Last month we wrote that Haruko Obokata, the Japanese stem cell researcher whose work is under a cloud of suspicion, had agreed to call for the retraction of one of two disputed Nature papers about her findings. Now Reuters is reporting that Obokata will ask for the second article to be pulled, as well (one of the articles was a research letter).
According to the Reuters account:
After staunchly defending her work in a rare, months-long public feud with the prominent Riken institute she works for, Haruko Obokata “has now agreed to a retraction” of the papers, a spokesman for the semi-governmental institute told Reuters on Wednesday.
One of the co-authors of the articles, which came out in January, already has requested that both papers be retracted. So far, Nature has yet to remove either article.
In our paper entitled; “The Potential of Stem Cells in Adult Tissues Representative of the Three Germ Layers”, published in the journal, Part A Volume 17, Numbers 5 and 6, 2011, some errors have been identified in the figures published. Some very similar appearing PCR bands displayed in Figure 3, are incorrectly placed or redundantly used, either within Figure 3 or between Figures 2 and 3. … The remaining data and the conclusion are unchanged.
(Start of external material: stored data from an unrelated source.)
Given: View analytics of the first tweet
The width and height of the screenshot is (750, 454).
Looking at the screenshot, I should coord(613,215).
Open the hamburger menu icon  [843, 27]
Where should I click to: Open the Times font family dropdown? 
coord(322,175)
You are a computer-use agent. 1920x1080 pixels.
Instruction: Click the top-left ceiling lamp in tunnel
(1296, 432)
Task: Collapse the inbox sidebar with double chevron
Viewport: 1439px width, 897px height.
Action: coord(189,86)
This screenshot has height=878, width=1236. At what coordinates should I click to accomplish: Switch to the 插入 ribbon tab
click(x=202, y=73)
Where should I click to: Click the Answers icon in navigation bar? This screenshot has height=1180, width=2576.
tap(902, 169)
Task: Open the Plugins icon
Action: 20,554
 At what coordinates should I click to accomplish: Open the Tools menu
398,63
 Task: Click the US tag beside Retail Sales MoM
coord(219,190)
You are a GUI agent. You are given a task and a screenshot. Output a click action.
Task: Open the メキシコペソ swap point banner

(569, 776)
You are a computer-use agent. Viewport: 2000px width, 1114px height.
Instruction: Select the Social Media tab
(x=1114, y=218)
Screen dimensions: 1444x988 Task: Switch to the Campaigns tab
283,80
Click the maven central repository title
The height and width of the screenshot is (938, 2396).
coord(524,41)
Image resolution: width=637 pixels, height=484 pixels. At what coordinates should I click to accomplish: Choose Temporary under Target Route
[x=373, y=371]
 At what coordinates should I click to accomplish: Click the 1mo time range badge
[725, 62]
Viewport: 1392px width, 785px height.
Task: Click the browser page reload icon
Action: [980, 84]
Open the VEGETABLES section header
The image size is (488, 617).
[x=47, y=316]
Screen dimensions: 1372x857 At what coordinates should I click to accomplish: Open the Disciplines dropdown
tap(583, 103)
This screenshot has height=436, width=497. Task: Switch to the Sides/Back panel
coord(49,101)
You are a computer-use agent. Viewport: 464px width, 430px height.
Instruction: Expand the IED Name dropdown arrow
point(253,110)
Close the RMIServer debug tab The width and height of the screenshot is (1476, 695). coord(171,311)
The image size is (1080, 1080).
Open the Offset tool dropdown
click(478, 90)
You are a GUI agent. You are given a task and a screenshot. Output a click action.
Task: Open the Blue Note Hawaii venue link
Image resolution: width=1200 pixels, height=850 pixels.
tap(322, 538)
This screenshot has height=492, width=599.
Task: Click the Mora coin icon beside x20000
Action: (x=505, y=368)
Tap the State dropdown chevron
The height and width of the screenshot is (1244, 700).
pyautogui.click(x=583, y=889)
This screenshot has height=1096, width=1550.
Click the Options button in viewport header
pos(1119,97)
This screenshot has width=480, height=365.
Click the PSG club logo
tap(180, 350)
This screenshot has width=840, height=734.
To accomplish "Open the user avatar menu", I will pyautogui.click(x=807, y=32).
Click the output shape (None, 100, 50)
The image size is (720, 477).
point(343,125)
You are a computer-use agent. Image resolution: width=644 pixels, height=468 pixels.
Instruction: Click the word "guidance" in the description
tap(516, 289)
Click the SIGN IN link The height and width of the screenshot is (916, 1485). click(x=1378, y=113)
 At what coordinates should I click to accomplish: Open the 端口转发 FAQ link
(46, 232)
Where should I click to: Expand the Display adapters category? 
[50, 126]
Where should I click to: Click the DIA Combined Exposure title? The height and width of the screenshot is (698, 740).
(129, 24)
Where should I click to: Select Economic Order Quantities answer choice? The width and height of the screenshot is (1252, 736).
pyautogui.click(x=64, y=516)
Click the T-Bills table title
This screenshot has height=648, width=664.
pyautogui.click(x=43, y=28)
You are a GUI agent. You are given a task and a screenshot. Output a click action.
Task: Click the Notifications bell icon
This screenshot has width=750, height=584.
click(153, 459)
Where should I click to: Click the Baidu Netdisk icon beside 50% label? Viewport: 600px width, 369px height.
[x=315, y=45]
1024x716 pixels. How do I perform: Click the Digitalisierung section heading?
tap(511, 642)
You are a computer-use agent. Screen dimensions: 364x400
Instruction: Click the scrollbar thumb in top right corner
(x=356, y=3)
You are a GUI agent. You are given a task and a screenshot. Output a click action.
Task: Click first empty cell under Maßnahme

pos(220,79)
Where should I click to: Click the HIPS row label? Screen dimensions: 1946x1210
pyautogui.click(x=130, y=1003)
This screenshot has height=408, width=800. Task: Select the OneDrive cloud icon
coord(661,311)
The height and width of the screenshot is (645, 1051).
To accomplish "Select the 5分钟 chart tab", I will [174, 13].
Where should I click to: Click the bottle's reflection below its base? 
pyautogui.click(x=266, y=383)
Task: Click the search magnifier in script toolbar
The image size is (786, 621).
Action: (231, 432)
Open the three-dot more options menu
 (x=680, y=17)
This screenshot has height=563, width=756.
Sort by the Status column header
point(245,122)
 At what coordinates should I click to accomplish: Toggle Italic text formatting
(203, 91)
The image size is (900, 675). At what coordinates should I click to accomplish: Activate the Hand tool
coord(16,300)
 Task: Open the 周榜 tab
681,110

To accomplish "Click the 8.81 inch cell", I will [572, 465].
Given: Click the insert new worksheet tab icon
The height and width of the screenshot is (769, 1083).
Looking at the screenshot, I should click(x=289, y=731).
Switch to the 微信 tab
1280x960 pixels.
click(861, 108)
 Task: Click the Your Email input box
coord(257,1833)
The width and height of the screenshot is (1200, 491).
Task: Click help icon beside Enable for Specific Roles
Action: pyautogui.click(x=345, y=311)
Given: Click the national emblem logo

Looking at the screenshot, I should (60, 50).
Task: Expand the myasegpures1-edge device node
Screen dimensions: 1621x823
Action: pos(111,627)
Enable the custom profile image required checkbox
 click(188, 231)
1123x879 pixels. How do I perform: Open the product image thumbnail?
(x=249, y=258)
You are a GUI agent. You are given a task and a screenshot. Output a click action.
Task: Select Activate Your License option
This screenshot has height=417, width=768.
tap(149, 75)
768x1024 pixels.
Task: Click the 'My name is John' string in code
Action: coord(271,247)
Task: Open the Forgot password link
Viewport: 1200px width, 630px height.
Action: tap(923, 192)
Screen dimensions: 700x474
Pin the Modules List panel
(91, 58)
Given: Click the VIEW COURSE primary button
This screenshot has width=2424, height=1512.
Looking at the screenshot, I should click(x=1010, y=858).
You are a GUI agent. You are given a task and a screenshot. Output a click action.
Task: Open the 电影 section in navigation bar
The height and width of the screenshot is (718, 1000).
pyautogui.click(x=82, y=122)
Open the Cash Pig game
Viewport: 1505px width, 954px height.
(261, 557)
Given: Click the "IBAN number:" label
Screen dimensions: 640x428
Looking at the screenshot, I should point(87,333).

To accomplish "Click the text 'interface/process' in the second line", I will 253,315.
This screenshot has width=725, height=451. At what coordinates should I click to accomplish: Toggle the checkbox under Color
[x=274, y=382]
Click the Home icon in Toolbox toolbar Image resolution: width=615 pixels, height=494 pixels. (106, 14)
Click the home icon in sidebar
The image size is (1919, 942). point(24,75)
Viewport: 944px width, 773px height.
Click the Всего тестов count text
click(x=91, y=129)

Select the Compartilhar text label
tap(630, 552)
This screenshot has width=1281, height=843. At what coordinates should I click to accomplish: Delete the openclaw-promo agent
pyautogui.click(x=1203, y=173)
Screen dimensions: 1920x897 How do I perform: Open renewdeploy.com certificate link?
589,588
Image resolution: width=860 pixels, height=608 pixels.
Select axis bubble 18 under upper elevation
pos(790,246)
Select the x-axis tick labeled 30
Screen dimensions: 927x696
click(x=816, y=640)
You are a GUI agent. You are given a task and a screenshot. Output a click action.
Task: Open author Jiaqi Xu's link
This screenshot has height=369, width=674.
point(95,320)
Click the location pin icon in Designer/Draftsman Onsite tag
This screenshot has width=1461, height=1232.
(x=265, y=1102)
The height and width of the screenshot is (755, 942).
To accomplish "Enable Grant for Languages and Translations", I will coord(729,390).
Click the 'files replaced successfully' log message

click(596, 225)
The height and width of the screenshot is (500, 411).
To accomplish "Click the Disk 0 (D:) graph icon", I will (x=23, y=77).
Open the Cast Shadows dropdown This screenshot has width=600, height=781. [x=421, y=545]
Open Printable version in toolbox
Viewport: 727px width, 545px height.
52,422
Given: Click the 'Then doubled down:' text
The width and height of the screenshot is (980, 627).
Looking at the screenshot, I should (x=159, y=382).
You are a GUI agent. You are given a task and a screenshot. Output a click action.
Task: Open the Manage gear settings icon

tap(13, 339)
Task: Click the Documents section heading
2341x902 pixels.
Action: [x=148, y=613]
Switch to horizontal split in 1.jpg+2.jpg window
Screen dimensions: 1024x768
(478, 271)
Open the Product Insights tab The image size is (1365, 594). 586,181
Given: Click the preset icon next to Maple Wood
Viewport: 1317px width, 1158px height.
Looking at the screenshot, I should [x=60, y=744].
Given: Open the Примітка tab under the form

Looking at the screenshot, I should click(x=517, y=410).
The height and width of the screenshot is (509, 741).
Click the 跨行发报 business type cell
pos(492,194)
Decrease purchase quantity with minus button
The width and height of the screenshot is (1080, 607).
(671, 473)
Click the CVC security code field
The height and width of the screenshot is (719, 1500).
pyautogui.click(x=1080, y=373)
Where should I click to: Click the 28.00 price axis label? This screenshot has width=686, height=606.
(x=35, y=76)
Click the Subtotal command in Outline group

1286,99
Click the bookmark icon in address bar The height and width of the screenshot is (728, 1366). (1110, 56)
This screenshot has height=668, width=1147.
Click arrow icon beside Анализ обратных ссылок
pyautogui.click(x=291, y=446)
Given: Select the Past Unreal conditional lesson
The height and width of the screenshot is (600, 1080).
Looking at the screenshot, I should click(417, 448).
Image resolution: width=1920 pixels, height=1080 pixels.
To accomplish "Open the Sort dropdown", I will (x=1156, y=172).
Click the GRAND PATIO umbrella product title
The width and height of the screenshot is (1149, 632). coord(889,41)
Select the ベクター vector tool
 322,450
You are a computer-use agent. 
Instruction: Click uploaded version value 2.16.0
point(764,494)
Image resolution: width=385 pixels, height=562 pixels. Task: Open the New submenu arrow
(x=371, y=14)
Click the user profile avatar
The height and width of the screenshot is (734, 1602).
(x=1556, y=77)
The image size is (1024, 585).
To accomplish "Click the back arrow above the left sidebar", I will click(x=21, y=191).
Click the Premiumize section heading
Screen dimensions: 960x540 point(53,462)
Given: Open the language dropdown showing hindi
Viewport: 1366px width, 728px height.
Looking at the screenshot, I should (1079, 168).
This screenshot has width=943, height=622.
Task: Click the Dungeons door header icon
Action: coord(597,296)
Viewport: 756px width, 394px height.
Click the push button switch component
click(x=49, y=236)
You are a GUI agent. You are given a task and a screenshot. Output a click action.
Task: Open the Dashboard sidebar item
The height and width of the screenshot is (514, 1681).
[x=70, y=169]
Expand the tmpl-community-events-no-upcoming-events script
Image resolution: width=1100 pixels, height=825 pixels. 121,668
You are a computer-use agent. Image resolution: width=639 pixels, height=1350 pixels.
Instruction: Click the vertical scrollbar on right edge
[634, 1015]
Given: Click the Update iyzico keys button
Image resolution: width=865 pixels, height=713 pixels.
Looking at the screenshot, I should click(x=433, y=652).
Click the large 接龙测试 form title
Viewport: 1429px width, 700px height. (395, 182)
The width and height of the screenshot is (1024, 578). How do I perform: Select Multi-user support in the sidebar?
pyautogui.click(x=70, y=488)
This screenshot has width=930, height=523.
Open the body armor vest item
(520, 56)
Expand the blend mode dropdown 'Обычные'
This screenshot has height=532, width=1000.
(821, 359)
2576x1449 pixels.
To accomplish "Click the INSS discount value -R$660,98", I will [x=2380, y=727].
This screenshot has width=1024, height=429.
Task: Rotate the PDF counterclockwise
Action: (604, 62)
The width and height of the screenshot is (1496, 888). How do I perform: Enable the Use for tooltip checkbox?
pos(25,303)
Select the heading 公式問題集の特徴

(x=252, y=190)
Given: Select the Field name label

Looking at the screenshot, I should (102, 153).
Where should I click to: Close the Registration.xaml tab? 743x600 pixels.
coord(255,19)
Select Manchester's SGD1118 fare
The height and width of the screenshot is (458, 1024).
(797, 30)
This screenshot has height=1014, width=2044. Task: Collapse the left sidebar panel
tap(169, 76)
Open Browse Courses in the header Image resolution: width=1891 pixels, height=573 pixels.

Some criticized that notice for being, well, unsatisfactory.
The Japan Times also is reporting that Obokata has agreed to help conduct additional experiments to see if STAP stem cells are real.
On Monday, the chairman of an outside panel to Riken said it is arranging to call on the lab to have the 30-year-old scientist participate in its experiment.
The panel chairman, Teruo Kishi, said the move is needed in order to determine whether STAP, or stimulus-triggered acquisition of pluripotency cells, exist or not.
If the new experiment is unable to reproduce STAP cells using the same method outlined in Obokata’s controversial paper, then it should be considered that they do not exist, Kishi said.